Exercise prompt: Output the data below as a numbered list with no blank lines, and leave the pictures out.

(A block of data)
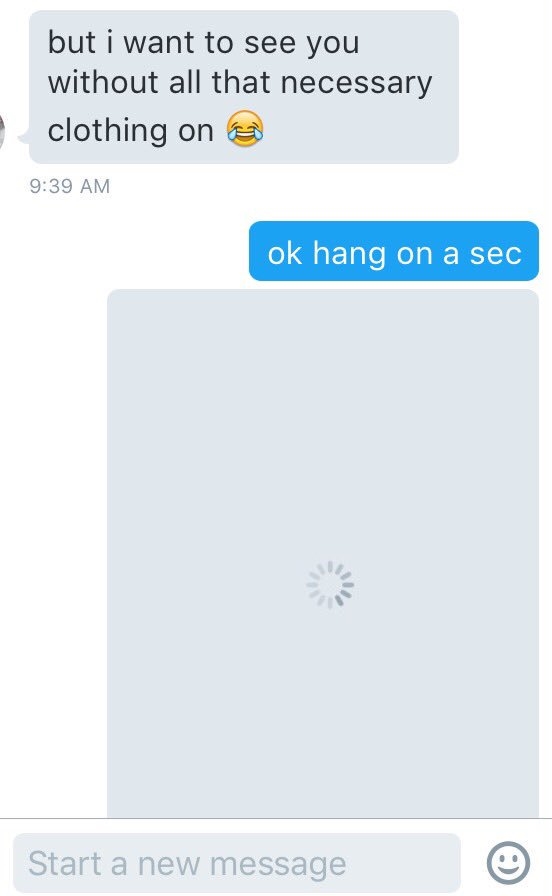Tap the top area of the pending image
Image resolution: width=552 pixels, height=896 pixels.
tap(323, 343)
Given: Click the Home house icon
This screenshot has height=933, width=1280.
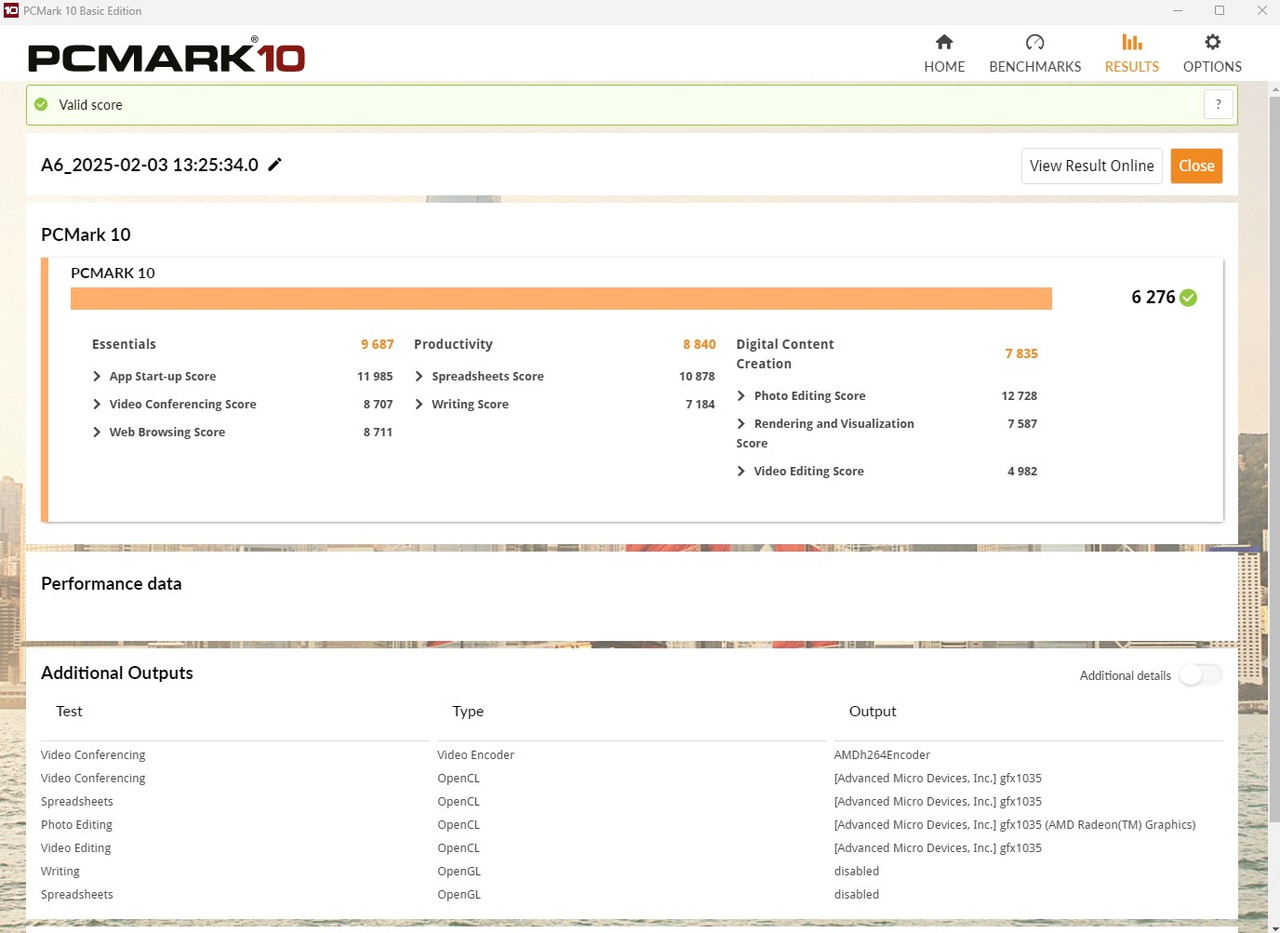Looking at the screenshot, I should point(944,42).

Correct response:
1. Tap the top area of the pending image
2. Image resolution: width=552 pixels, height=896 pixels.
3. tap(323, 343)
4. Given: Click the Home house icon
5. This screenshot has height=933, width=1280.
6. Looking at the screenshot, I should point(944,42).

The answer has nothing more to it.